We built Plug & Play into a platform where everybody can collaborate and talk openly about ideas. We have connections with people who have the ability to push the agenda of an industry. Our team listens to their pain points, observations, and demands. Then, we reflect on what could be the future.
Jojo Flores (center with white shirt) with the Plug & Play China team in 2019.
OS: Can you give us an example of how you get a glimpse of the future?
JF: For instance, when we started working with Daimler in Stuttgart, Germany, I remember having meetings with the former chairman of the management board, Dieter Zetsche, and the innovation team in 2016. Zetsche said that Daimler has been in the business for more than 100 years and that they are excellent steel vendors, yet, they don’t know about software. Today, the value of a car is 80% hardware and 20% software, but back then, that wasn’t the case.
They eventually realized the potential value of software, and partnered with Plug & Play. We helped them globally source the best startups addressing technologies such as autonomous driving, electric vehicle development, and ride-sharing.
Innovation doesn’t come from us. But this platform paves the way and gives us insights into what could happen in the future. However, I don’t think my team can tell you what will happen in the next ten years—we only have ideas. Today, one concept that is becoming popular, and that we are also very passionate about, is sustainability—things like carbon neutrality, climate change, water resilience, financial sustainability, etc.
OS: What’s the difference between innovation and invention? What would you do if somebody presents some avant-garde ideas to you, like flying cars or space travel?
JF: We see a lot of wild inventions and ideas.
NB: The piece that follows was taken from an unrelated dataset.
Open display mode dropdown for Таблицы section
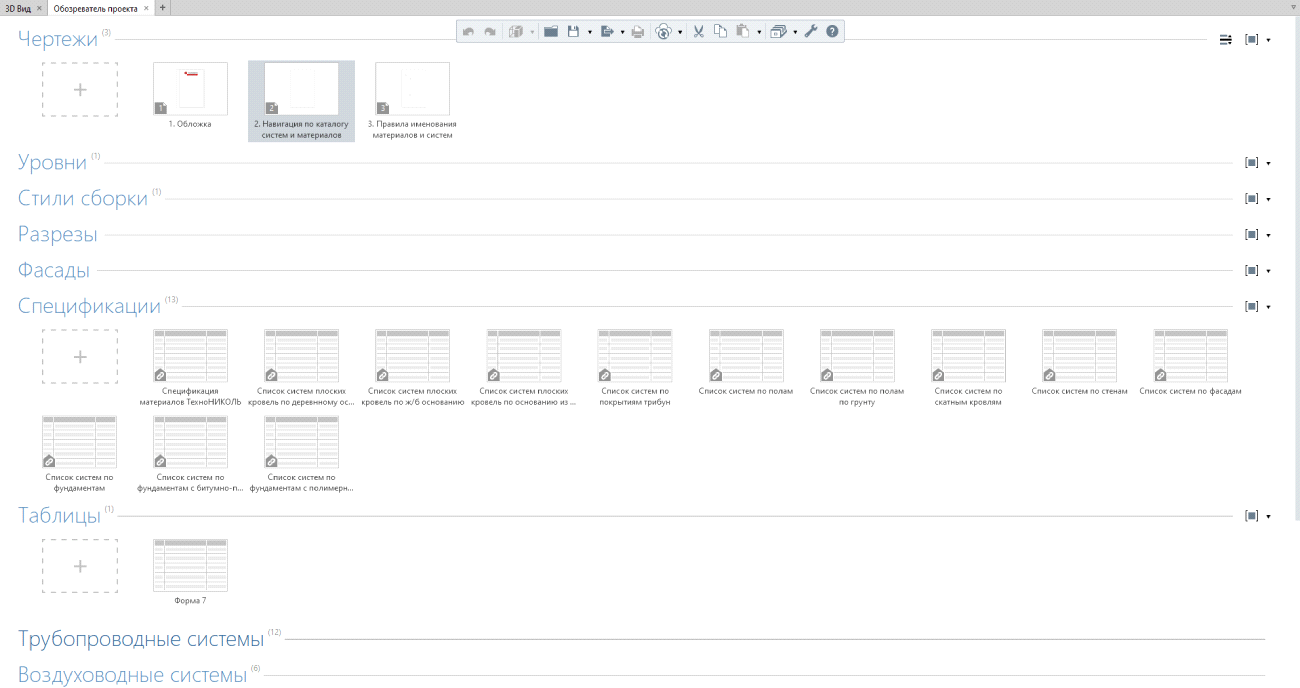The image size is (1300, 688). (1268, 517)
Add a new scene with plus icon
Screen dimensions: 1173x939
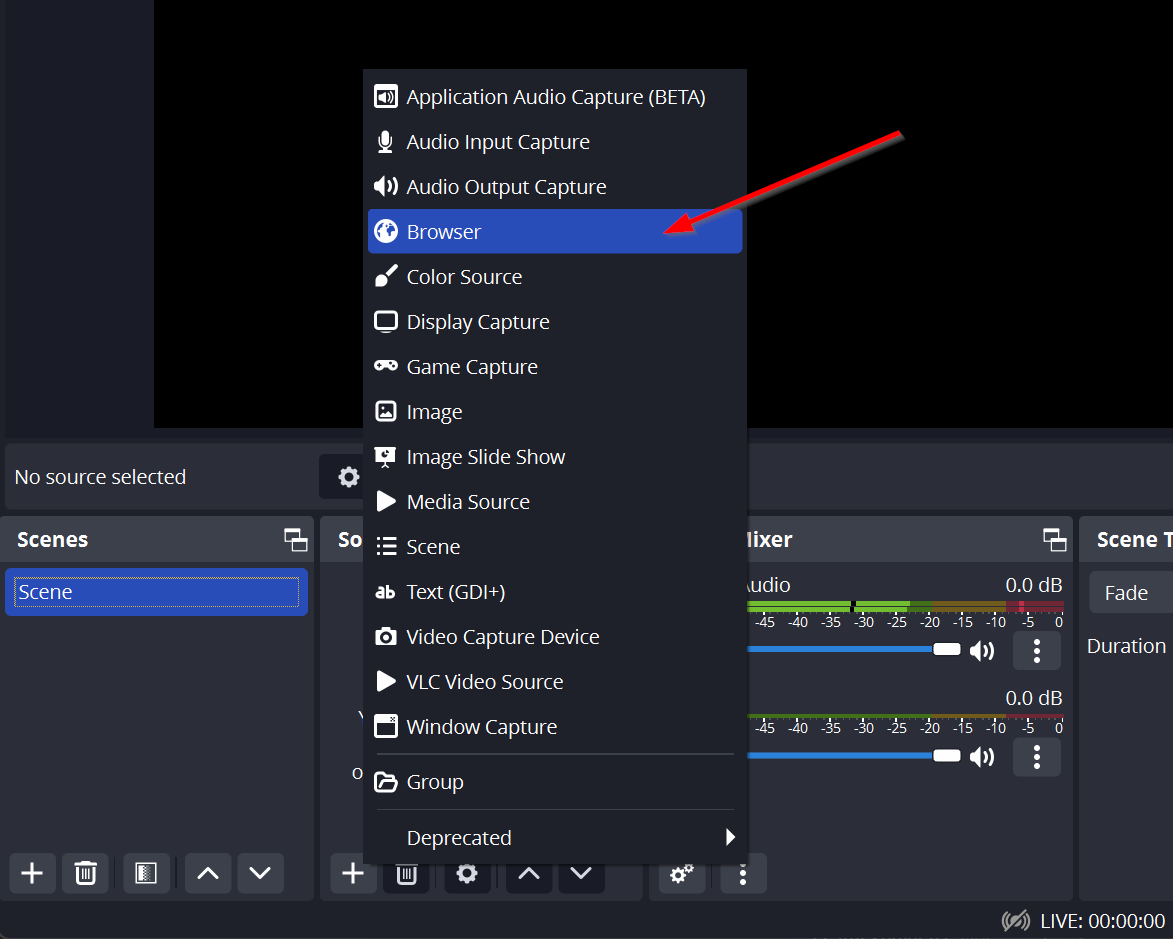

However, many researchers tend to do research to continue getting grants and medals. They don’t have in mind how their product is going to benefit mankind. I don’t hold any bad feelings about that, but Plug & Play invests in inventions that have a commercial value so that these products can get access to a larger market much quicker.
Invention and research are the backbones of new technology. But I believe innovation and technology need to have customers. So, I always ask founders, who are you going to sell it to? And how will it benefit them?
OS: With all the new trends and technologies happening now, it seems that the world has become noisier than ever. For Plug & Play, how important is it to stay on the edge of technology? And how do you do that?
JF: It is definitely important. In our case, we like to keep things simple while we focus on sources of information that we trust. We try to listen closely to our corporate partners. At least in our experience, not only do they have the best ideas on where innovation could take place, but they’re also the best customers for the applications of these innovations.
I’m an old guy, and I can’t avoid feeling that I’m lagging behind. For example, my kids tease me for not knowing how to set up a playlist on Spotify. But learning about new technologies keeps me young—I kind of force myself to research new technologies. I remember explaining the concept of blockchain to my nephews and my nieces, who are 20 years younger than me. They think I’m pretty cool for being able to explain that in a way they understand. The world can get noisy, but it’s not necessarily a bad thing because all these talks pave the way to what can happen in the future.